NOMINA ALLA PROVINCIA

Lombardo non ha resistito
Lo Monaco commissario

Lo Monaco: “Al lavoro da subito per evitare il dissesto”

Lunedì 05 Novembre 2012 – 12:52 di 

Sarà Michelangelo Lo Monaco, un fedelissimo del governatore uscente, a guidare l’ente locale fino alle prossime elezioni. L’ironia di Giuseppe Castiglione: “Che stile…”.

La tentazione era davvero troppo forte. Talmente forte da non consentire al presidente uscente Lombardo di resistere. Nemmeno di fronte all’esito di una tornata elettorale che ha già deciso il nome del suo successore. E nonostante l’insediamento di Rosario Crocetta sia ormai una questione di ore.Non ha resistito, Raffaele Lombardo. E adesso manca solo l’ufficialità alla nomina del nuovo commissario della Provincia di Catania. Come aveva annunciato Live Sicilia già qualche giorno fa, il nome indicato dal presidente uscente è quello di Michelangelo Lo Monaco. Un fedelissimo di Lombardo, recentemente inviato, tra polemiche e accuse, anche nel comune di Fiumedinisi, sempre col ruolo di Commissario, dopo l’arresto dell’ex sindaco Cateno De Luca.

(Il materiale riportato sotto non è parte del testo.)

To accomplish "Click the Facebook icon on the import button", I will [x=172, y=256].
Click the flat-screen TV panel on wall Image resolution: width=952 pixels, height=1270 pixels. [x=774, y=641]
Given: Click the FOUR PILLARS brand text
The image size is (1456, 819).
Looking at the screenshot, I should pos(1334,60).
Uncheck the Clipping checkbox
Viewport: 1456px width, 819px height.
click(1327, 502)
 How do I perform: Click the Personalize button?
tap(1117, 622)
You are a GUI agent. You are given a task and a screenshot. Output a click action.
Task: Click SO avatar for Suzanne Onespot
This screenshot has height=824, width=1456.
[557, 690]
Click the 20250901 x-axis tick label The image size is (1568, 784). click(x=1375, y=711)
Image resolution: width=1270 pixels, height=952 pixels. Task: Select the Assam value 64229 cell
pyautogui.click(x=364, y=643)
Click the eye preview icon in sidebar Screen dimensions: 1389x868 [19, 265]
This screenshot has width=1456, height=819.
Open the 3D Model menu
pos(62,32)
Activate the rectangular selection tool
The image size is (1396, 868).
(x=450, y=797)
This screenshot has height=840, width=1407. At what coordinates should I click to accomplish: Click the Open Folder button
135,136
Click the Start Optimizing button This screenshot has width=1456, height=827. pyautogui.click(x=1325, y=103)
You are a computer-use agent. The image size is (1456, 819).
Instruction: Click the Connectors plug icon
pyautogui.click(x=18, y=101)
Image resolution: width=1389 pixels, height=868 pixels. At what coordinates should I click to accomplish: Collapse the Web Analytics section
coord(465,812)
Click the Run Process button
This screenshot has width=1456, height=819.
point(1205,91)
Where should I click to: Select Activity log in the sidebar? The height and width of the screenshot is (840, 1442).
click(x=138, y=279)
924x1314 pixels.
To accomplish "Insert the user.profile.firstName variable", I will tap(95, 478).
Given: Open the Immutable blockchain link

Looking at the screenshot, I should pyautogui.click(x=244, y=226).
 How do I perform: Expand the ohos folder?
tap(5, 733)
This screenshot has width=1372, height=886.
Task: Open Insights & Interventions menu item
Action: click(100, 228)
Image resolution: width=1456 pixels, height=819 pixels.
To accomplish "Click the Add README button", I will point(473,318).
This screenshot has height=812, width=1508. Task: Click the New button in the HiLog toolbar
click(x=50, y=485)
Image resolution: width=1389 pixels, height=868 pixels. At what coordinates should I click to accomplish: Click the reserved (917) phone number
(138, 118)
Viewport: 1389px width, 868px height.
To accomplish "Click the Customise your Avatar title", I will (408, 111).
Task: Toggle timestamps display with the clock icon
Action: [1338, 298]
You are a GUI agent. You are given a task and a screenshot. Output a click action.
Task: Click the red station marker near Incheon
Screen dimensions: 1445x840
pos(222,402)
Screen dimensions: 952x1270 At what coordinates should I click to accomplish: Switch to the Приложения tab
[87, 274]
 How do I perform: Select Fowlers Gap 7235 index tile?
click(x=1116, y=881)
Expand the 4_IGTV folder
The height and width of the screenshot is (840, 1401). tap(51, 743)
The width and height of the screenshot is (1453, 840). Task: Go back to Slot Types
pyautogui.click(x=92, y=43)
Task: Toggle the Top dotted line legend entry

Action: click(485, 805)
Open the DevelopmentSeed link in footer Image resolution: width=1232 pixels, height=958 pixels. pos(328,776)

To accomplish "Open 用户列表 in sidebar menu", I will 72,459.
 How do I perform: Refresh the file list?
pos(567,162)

Adesso, per Lo Monaco, che attualmente ricopre il ruolo di segretario generale a Taormina, dopo aver svolto quel ruolo a Bronte e in altri comuni del Catanese, si prepara una nuova avventura. Che potrebbe avere vita brevissima, o portare dritto alle elezioni provinciali, previste in Primavera. Tutto dipenderà da quanto il presidente Lombardo avrà confermato il suo proposito di concordare col nuovo presidente della Regione Crocetta la scelta di Lo Monaco. Se Crocetta vorrà, infatti, potrà comunque sostituire il Commissario.

Insomma, è proprio questione di ore. È pronta la documentazione. E, pare, anche il decreto di nomina. Manca un passaggio formale; l’atto deve essere “repertoriato”. A quel punto, Lombardo avrà lasciato l’ultimo segno della propria esperienza di governo. Un segno che è il frutto, come ammesso dalla stesso governatore uscente a Live Sicilia tre giorni fa, dell’ultima “tentazione” del presidente di Grammichele. Quella di piazzare nella provincia che fu “sua”, prima di passare al nemico giurato Giuseppe Castiglione, un fedelissimo. Un gesto che certamente non mancherà di suscitare polemiche, considerata la “tempestività”. In una situazione analoga, infatti, nella provincia di Caltanissetta, passarono mesi prima di indicare il commissario. “Ma a Trapani, dove abbiamo inviato Luciana Giammanco – ha precisato l’assessore Vernuccio – sono bastate tre ore per nominare il commissario”. Gelido, sul tema, il presidente dimissionario Castiglione. “Lombardo vuole nominare un commissario quando già è stato eletto un nuovo presidente? Posso solo dire – ha ironizzato – che si tratta di un’uscita di scena in grande stile”.